With oil bouncing back above $60 and natural gas making a comeback in the past week, how should investors approach pipeline companies that are still well off their highs?
Spectra Energy is one of the largest pipeline players with a huge network of pipelines used for gathering and transporting oil, natural gas, and natural gas liquids across the U.S. and Canada.
Cramer has been a fan of the pipeline companies because they are basically utilities. Meaning, they are toll-road operators with minimal exposure to commodity prices and have high dividends. However, when Spectra reported on Wednesday the results were generally in-line, but had more work to do.
To get the inside scoop on where Spectra could be headed, Cramer spoke with its chairman and CEO Greg Ebel.
"Pipelines are needed regardless of the price of oil or gas.

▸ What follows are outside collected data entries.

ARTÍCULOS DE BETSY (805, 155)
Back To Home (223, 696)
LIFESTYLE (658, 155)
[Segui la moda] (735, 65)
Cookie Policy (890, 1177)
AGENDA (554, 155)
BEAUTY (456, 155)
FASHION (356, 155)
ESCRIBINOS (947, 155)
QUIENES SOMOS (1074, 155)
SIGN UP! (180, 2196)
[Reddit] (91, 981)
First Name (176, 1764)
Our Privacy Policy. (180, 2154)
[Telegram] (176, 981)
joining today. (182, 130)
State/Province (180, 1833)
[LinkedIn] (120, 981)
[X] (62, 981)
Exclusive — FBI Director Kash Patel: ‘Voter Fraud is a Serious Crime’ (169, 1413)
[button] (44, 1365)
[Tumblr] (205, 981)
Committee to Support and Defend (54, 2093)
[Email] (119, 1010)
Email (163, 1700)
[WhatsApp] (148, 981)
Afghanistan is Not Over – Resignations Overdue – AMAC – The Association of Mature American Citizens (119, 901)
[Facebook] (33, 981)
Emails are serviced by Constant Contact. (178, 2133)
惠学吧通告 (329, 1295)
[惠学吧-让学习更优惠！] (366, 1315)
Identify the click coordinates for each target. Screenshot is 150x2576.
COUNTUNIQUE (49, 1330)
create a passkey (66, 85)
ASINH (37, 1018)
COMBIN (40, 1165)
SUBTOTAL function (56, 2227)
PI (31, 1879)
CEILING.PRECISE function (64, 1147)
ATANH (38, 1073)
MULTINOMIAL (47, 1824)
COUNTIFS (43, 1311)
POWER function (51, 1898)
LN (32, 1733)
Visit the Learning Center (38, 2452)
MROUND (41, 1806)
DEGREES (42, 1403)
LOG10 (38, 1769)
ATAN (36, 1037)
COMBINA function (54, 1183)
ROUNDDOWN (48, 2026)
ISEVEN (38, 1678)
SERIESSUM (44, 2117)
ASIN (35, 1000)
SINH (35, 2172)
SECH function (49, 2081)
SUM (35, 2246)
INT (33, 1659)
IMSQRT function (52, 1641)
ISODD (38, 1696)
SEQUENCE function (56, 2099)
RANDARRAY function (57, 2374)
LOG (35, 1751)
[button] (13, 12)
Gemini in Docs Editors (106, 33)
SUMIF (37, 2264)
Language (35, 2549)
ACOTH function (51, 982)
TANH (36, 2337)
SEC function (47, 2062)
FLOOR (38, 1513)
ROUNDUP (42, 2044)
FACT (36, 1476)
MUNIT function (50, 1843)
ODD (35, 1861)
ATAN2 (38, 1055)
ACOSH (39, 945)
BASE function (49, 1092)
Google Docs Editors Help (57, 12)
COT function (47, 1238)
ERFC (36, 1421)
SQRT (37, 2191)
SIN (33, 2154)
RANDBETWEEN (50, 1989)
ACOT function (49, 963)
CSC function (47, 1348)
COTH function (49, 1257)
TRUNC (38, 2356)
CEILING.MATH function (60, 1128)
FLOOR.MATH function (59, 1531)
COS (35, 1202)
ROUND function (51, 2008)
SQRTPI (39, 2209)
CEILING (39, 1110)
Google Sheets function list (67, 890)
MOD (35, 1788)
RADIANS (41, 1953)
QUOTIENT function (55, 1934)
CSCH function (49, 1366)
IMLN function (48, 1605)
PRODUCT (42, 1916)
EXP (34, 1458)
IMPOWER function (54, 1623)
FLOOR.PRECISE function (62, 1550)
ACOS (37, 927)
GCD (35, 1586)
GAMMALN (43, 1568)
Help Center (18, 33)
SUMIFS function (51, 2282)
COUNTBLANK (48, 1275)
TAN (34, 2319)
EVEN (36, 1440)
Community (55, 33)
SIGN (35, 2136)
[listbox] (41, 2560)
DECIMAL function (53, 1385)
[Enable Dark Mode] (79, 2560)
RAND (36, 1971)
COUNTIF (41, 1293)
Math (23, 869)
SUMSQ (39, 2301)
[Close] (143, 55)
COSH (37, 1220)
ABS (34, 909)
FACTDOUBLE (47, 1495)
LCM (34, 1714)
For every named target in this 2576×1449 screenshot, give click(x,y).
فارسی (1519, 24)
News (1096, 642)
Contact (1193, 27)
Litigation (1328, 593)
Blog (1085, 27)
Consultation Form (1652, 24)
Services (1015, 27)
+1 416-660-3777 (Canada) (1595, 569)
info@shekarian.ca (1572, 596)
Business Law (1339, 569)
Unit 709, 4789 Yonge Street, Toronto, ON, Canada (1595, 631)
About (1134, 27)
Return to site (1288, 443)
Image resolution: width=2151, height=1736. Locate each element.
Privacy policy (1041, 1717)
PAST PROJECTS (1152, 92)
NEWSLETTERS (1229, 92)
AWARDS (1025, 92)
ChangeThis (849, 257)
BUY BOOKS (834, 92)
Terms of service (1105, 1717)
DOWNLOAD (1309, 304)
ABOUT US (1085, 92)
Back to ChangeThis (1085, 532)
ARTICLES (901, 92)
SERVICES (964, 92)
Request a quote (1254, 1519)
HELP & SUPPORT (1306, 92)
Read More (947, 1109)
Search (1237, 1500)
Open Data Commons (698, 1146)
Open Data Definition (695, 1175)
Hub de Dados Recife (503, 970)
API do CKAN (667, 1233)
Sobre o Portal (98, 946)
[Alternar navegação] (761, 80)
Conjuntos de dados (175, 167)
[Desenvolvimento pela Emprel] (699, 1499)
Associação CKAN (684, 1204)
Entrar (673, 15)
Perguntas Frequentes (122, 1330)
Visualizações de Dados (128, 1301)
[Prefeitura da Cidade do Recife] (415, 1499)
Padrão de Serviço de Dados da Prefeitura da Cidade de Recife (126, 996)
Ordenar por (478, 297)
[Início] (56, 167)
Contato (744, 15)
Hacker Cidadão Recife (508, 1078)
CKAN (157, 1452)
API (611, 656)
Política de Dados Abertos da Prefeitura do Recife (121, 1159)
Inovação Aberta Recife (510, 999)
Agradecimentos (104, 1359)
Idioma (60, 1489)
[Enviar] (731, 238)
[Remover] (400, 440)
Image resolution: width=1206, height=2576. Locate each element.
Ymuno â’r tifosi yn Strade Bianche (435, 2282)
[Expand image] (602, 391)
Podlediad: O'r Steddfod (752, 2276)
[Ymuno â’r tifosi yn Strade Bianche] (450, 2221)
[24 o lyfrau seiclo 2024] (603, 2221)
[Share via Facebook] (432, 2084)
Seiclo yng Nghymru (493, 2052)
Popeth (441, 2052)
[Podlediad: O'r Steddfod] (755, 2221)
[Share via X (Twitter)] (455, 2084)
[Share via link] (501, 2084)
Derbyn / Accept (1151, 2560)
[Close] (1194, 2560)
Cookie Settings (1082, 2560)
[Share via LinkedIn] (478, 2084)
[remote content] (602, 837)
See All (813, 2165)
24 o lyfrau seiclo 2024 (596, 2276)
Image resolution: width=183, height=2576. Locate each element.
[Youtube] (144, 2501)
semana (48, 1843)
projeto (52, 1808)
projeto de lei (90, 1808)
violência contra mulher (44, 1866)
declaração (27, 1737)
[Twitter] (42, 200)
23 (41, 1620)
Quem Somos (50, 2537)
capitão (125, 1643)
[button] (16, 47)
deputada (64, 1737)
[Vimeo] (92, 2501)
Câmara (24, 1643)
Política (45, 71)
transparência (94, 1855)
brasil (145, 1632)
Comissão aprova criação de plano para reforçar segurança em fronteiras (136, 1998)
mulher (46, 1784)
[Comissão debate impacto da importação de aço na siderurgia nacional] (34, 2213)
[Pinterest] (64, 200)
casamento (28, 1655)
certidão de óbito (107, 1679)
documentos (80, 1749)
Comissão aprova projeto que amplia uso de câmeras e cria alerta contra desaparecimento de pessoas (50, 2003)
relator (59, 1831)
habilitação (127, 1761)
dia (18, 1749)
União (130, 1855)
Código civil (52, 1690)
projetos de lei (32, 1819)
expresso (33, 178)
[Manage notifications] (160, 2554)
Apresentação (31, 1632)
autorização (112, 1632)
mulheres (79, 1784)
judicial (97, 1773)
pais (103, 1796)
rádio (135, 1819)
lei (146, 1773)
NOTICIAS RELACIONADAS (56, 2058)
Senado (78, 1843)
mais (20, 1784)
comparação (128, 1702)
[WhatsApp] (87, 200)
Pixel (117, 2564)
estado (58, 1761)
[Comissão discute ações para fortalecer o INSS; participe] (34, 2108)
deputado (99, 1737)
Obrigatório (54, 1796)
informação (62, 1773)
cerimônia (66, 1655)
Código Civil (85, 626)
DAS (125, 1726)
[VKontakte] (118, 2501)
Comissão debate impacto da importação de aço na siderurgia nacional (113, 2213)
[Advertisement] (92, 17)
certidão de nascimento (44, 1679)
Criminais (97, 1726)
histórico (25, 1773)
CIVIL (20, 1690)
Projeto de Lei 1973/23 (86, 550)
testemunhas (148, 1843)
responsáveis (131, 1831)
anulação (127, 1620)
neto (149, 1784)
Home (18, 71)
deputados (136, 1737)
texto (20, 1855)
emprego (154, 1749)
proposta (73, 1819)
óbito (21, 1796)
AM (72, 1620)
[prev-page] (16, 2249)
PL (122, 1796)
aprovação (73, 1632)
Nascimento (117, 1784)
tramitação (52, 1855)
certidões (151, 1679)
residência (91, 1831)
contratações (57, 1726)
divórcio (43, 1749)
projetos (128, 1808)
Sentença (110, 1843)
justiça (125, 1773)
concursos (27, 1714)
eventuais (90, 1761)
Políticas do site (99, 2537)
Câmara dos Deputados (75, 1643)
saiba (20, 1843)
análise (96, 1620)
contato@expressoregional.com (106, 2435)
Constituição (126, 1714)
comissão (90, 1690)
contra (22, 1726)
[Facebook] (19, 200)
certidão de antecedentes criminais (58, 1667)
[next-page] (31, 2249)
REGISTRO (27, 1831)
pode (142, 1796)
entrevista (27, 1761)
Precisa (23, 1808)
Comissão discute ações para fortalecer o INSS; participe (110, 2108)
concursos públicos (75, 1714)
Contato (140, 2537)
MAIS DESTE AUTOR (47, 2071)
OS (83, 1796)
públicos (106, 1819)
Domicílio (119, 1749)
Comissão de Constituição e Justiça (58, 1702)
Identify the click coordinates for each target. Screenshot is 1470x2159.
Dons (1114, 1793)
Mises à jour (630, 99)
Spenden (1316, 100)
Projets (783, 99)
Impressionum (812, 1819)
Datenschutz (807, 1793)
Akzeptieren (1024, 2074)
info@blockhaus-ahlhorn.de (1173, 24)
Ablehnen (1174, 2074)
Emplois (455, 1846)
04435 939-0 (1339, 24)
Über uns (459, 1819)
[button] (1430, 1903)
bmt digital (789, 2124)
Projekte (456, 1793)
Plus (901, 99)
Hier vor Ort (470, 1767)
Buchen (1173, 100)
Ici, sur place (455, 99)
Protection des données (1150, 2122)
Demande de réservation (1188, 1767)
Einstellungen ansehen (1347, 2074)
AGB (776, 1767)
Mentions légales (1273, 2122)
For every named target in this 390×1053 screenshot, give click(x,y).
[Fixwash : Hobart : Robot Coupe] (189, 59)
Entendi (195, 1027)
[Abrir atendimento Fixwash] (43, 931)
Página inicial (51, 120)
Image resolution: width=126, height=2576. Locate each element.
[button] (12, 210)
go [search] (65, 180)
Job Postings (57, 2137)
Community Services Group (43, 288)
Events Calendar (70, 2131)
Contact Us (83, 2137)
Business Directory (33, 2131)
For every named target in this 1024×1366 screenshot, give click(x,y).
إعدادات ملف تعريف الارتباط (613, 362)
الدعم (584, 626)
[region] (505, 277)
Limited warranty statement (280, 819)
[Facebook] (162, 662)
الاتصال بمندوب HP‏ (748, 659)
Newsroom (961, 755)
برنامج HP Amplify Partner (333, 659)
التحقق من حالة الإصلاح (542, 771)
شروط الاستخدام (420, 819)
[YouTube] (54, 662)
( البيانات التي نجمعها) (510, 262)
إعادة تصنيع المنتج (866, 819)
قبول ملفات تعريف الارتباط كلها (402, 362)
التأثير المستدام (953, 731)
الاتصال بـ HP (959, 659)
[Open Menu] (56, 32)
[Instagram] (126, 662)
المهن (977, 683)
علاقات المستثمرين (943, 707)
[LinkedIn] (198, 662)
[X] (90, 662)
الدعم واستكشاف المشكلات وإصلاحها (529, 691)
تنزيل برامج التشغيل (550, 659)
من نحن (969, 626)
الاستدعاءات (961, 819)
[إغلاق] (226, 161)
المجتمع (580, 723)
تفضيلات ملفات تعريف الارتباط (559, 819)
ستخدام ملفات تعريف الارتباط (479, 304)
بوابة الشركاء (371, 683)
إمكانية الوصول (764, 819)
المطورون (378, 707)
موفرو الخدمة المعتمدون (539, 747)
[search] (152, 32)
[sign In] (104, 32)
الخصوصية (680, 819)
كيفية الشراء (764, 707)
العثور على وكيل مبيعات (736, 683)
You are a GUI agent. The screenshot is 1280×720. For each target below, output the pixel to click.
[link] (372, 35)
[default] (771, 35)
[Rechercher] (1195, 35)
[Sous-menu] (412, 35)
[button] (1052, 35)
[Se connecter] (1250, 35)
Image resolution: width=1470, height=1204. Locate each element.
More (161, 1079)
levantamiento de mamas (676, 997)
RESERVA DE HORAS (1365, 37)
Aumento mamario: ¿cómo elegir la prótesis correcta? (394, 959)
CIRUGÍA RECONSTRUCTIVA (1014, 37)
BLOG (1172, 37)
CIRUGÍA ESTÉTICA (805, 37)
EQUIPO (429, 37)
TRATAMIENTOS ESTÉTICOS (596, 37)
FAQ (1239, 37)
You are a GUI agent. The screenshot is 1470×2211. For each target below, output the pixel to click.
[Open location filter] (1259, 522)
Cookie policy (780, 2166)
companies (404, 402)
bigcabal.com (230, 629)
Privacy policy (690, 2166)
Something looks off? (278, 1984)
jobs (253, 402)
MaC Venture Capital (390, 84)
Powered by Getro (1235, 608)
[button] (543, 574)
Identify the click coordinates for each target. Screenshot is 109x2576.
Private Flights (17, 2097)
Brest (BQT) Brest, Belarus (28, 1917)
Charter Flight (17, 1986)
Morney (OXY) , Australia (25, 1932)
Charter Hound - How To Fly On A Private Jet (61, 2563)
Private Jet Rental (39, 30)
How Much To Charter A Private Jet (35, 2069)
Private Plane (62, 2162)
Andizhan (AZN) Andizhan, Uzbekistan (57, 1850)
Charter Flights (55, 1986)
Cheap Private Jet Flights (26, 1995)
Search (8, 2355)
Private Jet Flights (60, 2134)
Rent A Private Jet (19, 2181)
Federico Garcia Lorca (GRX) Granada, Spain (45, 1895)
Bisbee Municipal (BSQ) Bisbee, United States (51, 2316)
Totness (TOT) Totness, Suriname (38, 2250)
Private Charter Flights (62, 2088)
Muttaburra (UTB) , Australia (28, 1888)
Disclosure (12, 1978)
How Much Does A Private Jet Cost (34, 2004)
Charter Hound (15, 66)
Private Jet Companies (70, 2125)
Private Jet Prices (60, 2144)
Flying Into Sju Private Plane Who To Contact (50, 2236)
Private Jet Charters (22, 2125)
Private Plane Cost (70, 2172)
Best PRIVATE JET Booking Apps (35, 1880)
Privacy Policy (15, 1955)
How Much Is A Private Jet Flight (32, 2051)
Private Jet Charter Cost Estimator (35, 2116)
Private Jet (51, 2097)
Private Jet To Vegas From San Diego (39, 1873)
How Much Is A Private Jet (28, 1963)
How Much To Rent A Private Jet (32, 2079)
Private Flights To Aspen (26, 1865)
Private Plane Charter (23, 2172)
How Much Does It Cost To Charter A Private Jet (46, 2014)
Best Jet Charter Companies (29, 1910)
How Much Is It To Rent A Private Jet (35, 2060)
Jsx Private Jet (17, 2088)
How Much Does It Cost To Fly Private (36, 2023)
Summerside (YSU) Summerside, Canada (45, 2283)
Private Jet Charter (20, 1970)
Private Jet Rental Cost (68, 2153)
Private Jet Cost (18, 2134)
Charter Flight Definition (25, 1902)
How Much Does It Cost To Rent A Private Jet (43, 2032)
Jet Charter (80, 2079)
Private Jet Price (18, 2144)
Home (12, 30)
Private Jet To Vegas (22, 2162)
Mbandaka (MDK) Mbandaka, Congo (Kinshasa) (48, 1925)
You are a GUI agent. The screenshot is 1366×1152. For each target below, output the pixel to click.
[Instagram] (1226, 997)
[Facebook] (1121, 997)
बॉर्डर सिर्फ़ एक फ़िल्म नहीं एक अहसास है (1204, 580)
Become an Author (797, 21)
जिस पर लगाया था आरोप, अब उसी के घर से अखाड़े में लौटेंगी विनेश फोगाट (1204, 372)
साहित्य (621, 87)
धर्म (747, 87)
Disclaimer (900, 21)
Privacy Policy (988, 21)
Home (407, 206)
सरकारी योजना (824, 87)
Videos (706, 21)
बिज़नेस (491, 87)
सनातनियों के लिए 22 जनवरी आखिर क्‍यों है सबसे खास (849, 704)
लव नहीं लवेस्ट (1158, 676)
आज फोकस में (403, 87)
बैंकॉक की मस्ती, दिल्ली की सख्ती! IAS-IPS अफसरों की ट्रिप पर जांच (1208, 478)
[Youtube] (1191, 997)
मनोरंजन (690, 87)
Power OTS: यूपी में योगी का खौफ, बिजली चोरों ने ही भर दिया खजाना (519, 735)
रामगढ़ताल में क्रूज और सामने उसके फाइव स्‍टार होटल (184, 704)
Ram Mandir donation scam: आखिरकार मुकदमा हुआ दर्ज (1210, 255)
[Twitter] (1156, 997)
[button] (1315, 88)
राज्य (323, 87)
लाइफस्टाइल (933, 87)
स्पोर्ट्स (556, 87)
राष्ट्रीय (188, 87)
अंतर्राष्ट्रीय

They've got to demand markets and they've got to get from supply areas. That's what we are doing," Ebel said.
In the Lightning Round, Cramer gave his take on a few caller favorite stocks:
Sysco Corp: "Sysco is stuck. If the FTC blesses that transaction, the stock goes up ten percent. If it doesn't, the stock goes down 5 percent. I don't think the FTC is going to go with it, so let's be careful out there."
Kroger Co: "I'm a buyer of Kroger, tomorrow particularly...if Kroger is down on Whole Foods you want to buy it. One of the reasons why Whole Foods is struggling so much is because of the likes of Kroger. You go into Kroger and it is chock full of natural and organic."